My input in continuous (i.e. a real value between 0 and 1) and my output is either a (0 or 1).
For example, if the model marks a 1 for numbers greater than 0.5 and 0 otherwise,
[.21, .35, .78, .56, ..., .21] => [0, 0, 1, 1, ..., 0]:
0 0 1 1 0
^ ^ ^ ^ ^
| | | | |
o->L1 ->L2 ->L3 ->L4 ->... ->L10
^ ^ ^ ^ ^
| | | | |
.21 .35 .78 .56 ... .21
Using
n_steps = 10
n_inputs = 1
n_neurons = 7
X = tf.placeholder(tf.float32, [None, n_steps, n_inputs])
y = tf.placeholder(tf.float32, [None, n_steps, n_outputs])
cell = tf.contrib.rnn.BasicRNNCell(num_units=n_neurons, activation=tf.nn.relu)
rnn_outputs, states = tf.nn.dynamic_rnn(cell, X, dtype=tf.float32)
rnn_outputs becomes a (?, 10, 7) shape tensor, presumable 7 outputs per each of the 10 time steps.

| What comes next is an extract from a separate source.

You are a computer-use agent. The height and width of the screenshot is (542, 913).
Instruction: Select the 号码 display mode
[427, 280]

Previously, I have run the following snippet on output projection wrapped rnn_outputs
to get a classification label per sequence.
xentropy = tf.nn.sparse_softmax_cross_entropy_with_logits(labels=y,logits=logits)

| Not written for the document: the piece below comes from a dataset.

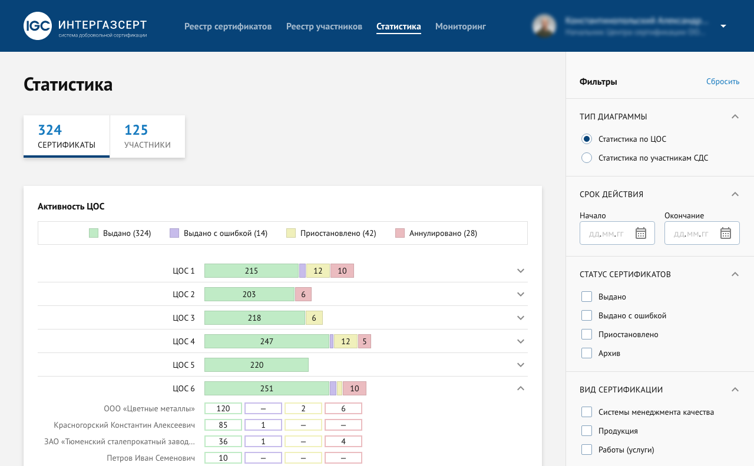Open Реестр сертификатов in navigation
Viewport: 754px width, 466px height.
(228, 26)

loss = tf.reduce_mean(xentropy)
How would I run something similar on rnn_outputs to get a sequence?
Specifically,
1. Can I get the rnn_output from each step and feed it into a softmax?
curr_state = rnn_outputs[:,i,:]
logits = tf.layers.dense(states, n_outputs)
xentropy = tf.nn.sparse_softmax_cross_entropy_with_logits(labels=y, logits=logits)
2. What loss function should I use and should it be applied across every value of every sequence? (for sequence i and step j, loss = y_{ij} (true) - y_{ij}(predicted)
)?
Should my loss be loss = tf.reduce_mean(np.sum(xentropy))
?
EDIT It seems I am trying to implement something similar to what is similar in https://machinelearningmastery.com/develop-bidirectional-lstm-sequence-classification-python-keras/ in TensorFlow.
In Keras, there's a TimeDistributed
function:
You can then use TimeDistributed to apply a Dense layer to each of the 10 timesteps, independently
How would I go about implementing something similar in Tensorflow?